How Python Implements Dictionaries: Inside the Underlying Structure
This article dissects Python's dictionary implementation, explaining the PyDictObject layout, the combined and split hash‑table designs, memory‑optimisation techniques, insertion and lookup processes, ordered iteration, and precise memory‑size calculations with concrete code examples.
CPython dictionary object layout
In CPython a dictionary is represented by the PyDictObject structure:
// Include/cpython/dictobject.h
typedef struct {
PyObject_HEAD
Py_ssize_t ma_used; // number of entries (dictionary length)

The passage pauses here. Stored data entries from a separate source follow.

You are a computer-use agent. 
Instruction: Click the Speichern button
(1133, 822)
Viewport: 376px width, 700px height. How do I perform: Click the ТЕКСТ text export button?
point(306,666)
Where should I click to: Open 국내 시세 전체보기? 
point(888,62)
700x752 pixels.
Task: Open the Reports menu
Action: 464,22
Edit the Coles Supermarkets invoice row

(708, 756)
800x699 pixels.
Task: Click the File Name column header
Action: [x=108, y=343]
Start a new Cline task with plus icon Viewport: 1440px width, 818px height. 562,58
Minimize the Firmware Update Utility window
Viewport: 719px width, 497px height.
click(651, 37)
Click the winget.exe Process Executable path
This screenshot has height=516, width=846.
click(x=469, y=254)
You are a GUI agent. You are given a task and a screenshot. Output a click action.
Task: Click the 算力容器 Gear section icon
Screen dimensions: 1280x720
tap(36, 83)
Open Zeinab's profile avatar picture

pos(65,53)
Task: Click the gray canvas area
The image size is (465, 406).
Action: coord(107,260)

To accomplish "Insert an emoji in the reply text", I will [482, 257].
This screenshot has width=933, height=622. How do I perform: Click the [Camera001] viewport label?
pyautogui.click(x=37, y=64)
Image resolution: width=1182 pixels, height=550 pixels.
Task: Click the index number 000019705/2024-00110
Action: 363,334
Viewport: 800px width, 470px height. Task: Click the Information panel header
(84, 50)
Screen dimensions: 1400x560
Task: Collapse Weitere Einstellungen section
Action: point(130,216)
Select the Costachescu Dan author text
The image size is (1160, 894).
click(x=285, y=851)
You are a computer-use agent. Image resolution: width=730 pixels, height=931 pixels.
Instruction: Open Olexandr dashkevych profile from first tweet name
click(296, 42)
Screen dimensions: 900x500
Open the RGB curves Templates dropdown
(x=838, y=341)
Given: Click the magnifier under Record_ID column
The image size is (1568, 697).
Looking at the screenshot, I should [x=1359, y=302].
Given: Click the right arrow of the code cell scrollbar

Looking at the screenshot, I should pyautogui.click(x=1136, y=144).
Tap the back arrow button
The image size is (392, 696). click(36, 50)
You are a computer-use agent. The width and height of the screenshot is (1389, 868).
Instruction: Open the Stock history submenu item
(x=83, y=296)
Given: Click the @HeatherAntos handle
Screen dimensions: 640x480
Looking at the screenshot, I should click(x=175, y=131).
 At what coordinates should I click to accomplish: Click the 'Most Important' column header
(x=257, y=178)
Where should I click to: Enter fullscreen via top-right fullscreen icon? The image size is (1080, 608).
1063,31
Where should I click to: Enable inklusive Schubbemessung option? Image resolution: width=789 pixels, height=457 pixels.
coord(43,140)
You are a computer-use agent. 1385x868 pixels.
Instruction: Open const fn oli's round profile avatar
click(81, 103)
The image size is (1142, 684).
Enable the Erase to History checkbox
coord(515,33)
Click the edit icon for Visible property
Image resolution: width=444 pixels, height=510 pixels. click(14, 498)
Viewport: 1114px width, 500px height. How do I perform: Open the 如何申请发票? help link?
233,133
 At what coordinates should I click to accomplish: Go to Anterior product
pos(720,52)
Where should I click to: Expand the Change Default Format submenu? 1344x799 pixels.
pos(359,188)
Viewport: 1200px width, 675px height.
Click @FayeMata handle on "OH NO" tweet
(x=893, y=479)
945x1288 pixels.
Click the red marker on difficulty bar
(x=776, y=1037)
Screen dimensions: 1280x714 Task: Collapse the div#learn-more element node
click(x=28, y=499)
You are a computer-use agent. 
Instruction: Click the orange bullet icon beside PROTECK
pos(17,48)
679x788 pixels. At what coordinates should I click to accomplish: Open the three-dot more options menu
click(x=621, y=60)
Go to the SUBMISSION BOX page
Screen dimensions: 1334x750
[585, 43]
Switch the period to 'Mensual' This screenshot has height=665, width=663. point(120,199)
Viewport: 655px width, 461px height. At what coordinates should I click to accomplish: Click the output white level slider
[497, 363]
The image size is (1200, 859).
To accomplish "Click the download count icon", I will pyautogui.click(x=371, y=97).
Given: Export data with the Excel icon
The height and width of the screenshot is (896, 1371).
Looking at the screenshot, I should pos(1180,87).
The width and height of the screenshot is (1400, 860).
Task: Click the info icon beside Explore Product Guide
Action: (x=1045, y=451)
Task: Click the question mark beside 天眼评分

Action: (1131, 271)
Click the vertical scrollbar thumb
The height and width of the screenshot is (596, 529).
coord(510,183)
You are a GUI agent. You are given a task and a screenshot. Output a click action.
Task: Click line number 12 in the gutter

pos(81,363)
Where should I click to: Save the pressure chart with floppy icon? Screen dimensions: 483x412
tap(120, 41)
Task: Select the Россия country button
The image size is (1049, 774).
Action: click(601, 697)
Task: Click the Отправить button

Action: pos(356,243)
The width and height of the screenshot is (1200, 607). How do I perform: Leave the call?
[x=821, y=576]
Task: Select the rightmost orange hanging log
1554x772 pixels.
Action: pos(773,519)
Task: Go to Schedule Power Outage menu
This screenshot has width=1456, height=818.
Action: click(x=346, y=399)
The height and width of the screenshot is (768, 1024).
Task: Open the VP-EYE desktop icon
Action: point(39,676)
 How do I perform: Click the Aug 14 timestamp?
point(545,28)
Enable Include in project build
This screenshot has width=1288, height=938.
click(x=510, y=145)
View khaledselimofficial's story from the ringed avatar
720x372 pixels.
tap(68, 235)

uint64_t ma_version_tag; // changes on any modification (used by iterators)
PyDictKeysObject *ma_keys; // pointer to the keys object
PyDictValues *ma_values; // pointer to the values object (NULL for combined tables)
} PyDictObject;The ma_keys pointer always points to a PyDictKeysObject. If the dictionary uses a combined table the ma_values pointer is NULL; if a split table is used both pointers are non‑NULL.
Early CPython used only combined tables. The split‑table design was added by PEP‑0412 to let multiple dictionaries share the same set of keys, reducing memory when many objects have identical attribute names.
from ctypes import *
class PyObject(Structure):
_fields_ = [("ob_refcnt", c_ssize_t), ("ob_type", c_void_p)]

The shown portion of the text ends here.